The last subissue raised by the claimant is that the Commission’s reversal of the arbitrator’s award of penalties and of attorney fees was erroneous as it was against the manifest weight of the evidence. In this case, the arbitrator originally awarded penalties under section 19(Z) of the Workers’ Compensation Act (Ill. Rev. Stat. 1987, ch. 48, par. 138.19(Z)), in the amount of $10 per day for 238 days for a total of $2,380. The arbitrator also awarded the claimant attorney fees under section 16 of the Act (Ill. Rev. Stat. 1987, ch. 48, par. 138.16) in the amount of $1,500. On review, the Commission determined that there was a genuine dispute as to whether the claimant remained temporarily totally disabled and reversed the arbitrator’s award for sanctions. The Commission found that the respondent discontinued paying the claimant TTD in June 1987, following the May 1987 reports from Mayo Clinic and Dr. Sherman’s report of July 23, 1986, in which it was stated that the claimant could return to work with restrictions.

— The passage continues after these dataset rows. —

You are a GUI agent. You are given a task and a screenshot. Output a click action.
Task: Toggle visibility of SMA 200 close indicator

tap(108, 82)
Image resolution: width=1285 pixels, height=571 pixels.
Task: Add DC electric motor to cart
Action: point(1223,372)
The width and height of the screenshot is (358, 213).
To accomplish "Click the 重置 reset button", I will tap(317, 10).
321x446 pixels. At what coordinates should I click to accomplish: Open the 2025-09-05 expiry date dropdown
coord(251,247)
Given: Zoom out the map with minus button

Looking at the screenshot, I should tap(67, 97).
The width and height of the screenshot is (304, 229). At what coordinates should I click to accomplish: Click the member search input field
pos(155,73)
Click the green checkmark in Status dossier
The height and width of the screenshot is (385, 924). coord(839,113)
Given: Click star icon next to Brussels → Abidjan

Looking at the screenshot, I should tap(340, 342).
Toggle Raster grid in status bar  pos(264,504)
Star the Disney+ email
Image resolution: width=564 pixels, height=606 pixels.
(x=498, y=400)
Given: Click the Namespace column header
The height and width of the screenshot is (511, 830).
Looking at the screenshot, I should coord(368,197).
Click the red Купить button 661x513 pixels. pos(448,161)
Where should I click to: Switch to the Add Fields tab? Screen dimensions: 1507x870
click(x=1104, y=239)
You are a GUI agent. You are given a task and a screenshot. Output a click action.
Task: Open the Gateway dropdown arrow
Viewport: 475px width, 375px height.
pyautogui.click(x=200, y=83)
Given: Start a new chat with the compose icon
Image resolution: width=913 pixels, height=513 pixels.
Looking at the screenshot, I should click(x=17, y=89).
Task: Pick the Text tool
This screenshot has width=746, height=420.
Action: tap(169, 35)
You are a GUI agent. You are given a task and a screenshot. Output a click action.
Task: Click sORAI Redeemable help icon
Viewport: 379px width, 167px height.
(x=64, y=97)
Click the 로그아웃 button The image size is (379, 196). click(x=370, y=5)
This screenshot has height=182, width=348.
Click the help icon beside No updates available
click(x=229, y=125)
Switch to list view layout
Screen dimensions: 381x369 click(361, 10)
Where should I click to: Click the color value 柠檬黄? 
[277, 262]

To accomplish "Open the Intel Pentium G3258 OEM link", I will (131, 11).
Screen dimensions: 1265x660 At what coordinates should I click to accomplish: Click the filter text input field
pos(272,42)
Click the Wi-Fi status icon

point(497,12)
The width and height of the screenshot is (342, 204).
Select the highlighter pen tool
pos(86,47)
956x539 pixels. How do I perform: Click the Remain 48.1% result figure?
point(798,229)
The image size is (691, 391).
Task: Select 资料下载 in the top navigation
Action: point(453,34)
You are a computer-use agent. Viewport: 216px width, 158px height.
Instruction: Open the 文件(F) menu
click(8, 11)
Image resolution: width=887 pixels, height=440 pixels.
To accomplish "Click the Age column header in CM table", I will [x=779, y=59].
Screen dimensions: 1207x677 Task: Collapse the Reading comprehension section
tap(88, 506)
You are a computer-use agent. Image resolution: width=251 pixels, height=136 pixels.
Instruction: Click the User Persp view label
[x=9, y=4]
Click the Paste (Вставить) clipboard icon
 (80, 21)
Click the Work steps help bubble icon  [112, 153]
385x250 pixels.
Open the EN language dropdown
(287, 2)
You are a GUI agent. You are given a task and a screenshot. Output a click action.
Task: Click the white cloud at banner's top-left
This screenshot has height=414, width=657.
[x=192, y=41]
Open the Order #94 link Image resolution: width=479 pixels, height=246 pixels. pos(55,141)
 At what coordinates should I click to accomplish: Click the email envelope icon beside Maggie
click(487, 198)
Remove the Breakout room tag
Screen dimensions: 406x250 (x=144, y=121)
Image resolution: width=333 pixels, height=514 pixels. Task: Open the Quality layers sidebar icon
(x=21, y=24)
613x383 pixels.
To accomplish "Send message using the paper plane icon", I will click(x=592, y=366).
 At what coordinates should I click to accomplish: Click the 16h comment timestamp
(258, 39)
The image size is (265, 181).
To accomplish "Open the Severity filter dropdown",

It is the respondent who bears the burden of proving that a failure to pay TTD is reasonable. (Waldschmidt v. Industrial Comm’n (1989), 186 Ill. App. 3d 477, 542 N.E.2d 726.) Whether the employer’s conduct was unreasonable, thereby justifying the imposition of penalties, is a question of fact for the Commission. (Waldschmidt, 186 Ill. App. 3d 477, 542 N.E.2d 726.) Here, the evidence *890supported the Commission’s finding that there was a genuine dispute regarding the claimant’s continuing eligibility for TTD, for Dr. Fealey stated in his report of May 29, 1987, that the claimant could return to work with restrictions. Dr. Fealey’s report, combined with Dr. Sherman’s prior report of July 23, 1986, in which Dr. Sherman stated the claimant could probably return to work with a 15-pound lifting restriction, was sufficient evidence to support the Commission’s determination that there was a reasonable question as to whether the respondent remained obligated to pay the claimant TTD.

Further, the Commission found that the claimant was no longer entitled to TTD as of August 21, 1987, the day following Dr. Anderson’s examination of the claimant, as Dr. Anderson had found the claimant able to return to light duty work. Since the Commission had correctly found that the claimant was not entitled to additional benefits, it cannot be said that the respondent’s discontinuance was unreasonable. Therefore, the Commission properly reversed the arbitrator’s award for penalties under section 19(f).

Additionally, the Commission was also correct in reversing the arbitrator’s award for attorney fees under section 16, as attorney fees are not recoverable in the absence of section 19(k) penalties. (Waldschmidt, 186 Ill. App. 3d 477, 542 N.E.2d 726; Boker v. Industrial Comm’n (1986), 141 Ill. App. 3d 51, 489 N.E.2d 913.) Here, the arbitrator only awarded penalties under section 19(f), so the award of attorney fees by the arbitrator was inappropriate.

For the foregoing reasons, the judgment of the circuit court of Winnebago County, confirming the Industrial Commission’s decision, is affirmed.

Affirmed.

BARRY, P.J., and McNAMARA, WOODWARD, and McCullough, jj., concur.